About this task: Copy every line of the records that includes the word "display".

Data provided:
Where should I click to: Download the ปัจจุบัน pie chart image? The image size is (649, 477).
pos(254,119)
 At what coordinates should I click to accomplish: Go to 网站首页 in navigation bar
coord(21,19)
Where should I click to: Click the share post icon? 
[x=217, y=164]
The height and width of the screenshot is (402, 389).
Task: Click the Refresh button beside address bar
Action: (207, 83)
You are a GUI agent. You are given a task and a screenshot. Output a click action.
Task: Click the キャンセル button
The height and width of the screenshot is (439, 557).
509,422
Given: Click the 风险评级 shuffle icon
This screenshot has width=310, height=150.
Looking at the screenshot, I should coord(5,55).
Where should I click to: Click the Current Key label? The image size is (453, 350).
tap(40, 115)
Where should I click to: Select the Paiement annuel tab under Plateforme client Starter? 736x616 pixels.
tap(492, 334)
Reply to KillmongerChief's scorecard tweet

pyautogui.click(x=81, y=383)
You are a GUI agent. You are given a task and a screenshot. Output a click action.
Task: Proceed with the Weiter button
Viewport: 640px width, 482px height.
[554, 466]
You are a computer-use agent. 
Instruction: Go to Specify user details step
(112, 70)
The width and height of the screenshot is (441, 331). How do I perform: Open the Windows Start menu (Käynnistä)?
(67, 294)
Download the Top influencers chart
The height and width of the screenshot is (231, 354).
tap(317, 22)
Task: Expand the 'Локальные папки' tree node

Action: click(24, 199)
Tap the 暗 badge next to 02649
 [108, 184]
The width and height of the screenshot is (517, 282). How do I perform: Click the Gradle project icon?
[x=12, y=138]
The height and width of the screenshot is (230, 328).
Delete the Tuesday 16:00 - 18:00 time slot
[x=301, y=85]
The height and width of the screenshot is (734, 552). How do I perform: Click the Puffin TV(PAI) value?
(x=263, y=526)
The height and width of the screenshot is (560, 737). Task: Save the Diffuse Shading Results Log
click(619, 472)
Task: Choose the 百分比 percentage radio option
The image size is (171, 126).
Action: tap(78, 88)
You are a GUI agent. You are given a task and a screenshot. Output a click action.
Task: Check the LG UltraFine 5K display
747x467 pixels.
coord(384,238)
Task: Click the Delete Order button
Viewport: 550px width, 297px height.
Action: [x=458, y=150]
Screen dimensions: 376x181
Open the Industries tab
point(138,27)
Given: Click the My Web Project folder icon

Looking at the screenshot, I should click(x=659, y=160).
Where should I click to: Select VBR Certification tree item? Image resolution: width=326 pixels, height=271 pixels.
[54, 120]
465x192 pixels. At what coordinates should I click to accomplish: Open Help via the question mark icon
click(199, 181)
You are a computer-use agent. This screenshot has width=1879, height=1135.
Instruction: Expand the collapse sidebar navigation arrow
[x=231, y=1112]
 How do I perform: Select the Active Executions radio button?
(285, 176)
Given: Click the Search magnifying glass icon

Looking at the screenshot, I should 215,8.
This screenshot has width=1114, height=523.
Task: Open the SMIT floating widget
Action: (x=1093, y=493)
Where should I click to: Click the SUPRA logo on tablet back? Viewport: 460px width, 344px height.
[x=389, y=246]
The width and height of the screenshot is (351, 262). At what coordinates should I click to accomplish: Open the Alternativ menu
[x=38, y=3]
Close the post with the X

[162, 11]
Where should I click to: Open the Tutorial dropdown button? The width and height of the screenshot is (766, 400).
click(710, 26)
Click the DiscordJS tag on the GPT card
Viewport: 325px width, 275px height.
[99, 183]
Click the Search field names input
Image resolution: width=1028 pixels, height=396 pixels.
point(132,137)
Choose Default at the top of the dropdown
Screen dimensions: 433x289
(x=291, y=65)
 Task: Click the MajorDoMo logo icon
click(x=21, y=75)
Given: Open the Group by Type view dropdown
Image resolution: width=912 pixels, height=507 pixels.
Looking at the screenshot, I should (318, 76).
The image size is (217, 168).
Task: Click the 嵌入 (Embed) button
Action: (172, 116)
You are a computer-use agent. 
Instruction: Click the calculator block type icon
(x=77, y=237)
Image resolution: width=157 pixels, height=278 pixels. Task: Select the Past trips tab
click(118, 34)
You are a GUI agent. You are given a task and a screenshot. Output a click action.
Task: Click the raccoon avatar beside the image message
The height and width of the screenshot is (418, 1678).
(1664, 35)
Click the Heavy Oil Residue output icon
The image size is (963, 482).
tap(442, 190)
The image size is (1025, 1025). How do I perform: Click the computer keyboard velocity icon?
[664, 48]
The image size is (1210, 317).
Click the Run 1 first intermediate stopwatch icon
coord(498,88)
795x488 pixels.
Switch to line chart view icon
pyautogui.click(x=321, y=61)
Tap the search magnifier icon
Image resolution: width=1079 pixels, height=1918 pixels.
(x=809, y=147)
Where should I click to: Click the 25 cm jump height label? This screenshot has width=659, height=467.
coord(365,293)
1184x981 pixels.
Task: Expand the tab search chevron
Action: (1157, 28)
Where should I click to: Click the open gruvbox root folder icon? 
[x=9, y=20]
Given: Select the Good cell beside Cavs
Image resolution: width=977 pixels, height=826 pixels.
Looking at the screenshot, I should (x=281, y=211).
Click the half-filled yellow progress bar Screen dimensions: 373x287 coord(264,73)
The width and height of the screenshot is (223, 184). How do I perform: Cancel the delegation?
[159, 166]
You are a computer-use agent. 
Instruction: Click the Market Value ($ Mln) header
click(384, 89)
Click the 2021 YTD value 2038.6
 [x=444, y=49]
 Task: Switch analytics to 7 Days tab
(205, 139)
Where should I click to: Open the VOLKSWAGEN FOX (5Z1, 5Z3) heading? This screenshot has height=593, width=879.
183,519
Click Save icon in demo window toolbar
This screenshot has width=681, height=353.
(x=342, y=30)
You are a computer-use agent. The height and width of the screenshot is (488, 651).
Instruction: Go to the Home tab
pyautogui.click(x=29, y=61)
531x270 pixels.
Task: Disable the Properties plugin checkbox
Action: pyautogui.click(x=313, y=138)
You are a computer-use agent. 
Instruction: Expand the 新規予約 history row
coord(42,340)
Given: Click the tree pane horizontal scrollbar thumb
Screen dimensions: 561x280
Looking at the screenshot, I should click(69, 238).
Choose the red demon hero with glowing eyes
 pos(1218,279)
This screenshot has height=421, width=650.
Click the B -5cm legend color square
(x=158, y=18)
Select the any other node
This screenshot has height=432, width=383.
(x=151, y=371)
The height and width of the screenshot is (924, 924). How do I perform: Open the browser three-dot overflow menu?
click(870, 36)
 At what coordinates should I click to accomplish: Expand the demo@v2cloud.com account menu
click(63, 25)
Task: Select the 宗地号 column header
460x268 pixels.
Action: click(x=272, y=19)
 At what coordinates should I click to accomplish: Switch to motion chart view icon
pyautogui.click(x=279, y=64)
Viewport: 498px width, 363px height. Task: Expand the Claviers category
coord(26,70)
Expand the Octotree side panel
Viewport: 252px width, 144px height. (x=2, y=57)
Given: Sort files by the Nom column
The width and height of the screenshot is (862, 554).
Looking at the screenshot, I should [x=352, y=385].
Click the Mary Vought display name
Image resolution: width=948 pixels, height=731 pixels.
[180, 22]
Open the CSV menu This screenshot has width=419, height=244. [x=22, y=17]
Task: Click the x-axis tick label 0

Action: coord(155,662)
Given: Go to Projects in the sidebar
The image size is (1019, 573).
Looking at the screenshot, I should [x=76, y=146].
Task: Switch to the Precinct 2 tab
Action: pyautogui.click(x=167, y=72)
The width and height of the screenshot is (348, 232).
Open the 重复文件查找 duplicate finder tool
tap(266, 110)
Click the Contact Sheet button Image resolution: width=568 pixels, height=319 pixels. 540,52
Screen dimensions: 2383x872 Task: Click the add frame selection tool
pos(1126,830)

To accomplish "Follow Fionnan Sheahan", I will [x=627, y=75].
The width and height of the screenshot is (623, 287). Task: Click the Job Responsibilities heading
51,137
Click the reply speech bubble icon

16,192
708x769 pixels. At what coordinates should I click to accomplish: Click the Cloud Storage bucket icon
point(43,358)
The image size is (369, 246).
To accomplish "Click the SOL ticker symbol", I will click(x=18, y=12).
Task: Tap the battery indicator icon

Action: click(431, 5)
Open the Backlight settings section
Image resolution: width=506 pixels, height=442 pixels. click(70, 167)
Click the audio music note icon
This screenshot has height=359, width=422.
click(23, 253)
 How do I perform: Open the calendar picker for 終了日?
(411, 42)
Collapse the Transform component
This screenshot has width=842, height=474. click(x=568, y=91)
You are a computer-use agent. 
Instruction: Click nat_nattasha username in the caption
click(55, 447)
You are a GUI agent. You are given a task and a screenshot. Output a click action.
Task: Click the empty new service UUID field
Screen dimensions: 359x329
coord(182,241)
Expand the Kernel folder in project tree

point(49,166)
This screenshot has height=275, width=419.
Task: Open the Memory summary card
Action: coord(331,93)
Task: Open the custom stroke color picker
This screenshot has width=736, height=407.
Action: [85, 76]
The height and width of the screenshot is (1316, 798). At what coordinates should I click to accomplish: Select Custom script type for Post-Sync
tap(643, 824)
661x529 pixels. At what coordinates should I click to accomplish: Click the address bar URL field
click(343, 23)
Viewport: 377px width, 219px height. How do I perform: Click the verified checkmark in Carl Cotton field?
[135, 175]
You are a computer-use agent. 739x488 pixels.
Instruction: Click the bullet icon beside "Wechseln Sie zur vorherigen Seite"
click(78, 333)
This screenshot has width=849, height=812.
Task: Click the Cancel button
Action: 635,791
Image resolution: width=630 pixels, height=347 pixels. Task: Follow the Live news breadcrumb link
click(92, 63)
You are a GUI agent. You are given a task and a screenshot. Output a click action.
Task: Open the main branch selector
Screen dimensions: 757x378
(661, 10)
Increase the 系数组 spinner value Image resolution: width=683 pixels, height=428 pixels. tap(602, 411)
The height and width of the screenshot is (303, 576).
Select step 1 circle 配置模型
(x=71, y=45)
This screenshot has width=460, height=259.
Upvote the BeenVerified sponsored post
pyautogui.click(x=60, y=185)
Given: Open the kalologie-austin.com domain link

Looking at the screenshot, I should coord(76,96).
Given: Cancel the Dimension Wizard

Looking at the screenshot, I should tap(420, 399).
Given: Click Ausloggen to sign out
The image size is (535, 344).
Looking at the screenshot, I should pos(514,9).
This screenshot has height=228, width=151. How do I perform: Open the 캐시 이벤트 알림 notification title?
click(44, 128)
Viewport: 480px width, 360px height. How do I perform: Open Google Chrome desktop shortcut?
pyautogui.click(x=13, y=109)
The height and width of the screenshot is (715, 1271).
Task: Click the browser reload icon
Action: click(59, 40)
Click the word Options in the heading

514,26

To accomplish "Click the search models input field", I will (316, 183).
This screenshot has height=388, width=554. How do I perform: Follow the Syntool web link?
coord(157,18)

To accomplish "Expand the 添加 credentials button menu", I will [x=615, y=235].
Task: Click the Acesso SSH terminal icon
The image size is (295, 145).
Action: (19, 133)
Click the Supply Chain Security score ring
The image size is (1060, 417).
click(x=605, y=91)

Exercise response:
Task: Check the LG UltraFine 5K display
Click the Mary Vought display name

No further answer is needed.